SUPPLIED RECORDS:
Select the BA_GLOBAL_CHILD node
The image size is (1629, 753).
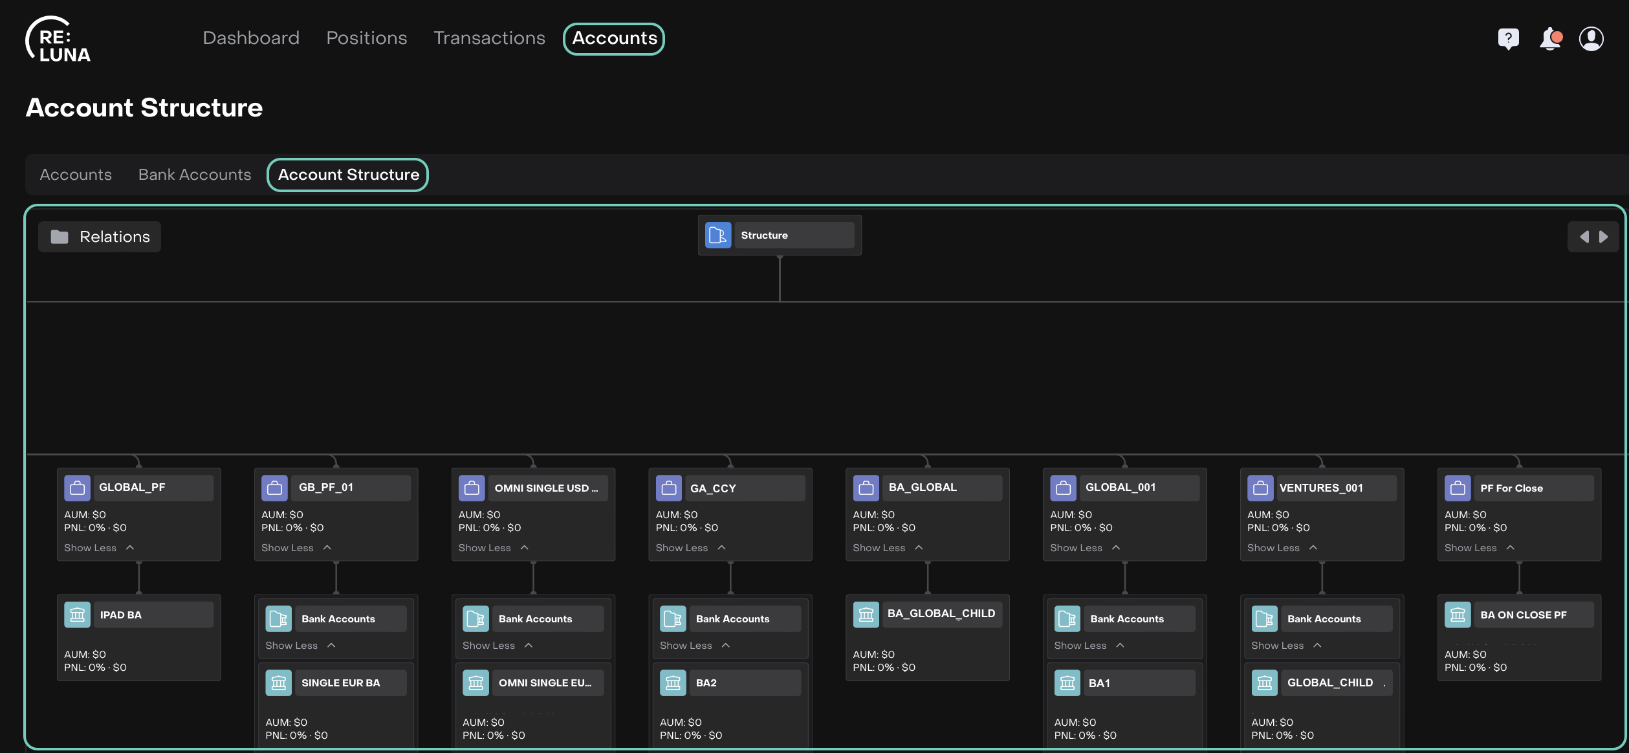point(940,614)
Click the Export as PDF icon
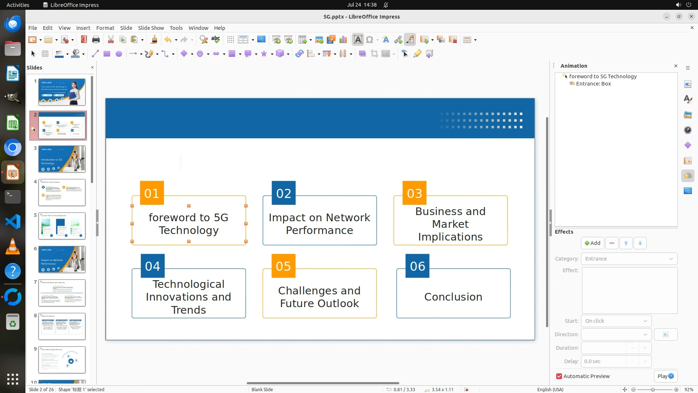 [84, 40]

WORK TO COMPLETE:
Transcribe the records above exactly, without images.

EXPECTED ANSWER:
Select the BA_GLOBAL_CHILD node
The image size is (1629, 753).
point(940,614)
Click the Export as PDF icon
 [84, 40]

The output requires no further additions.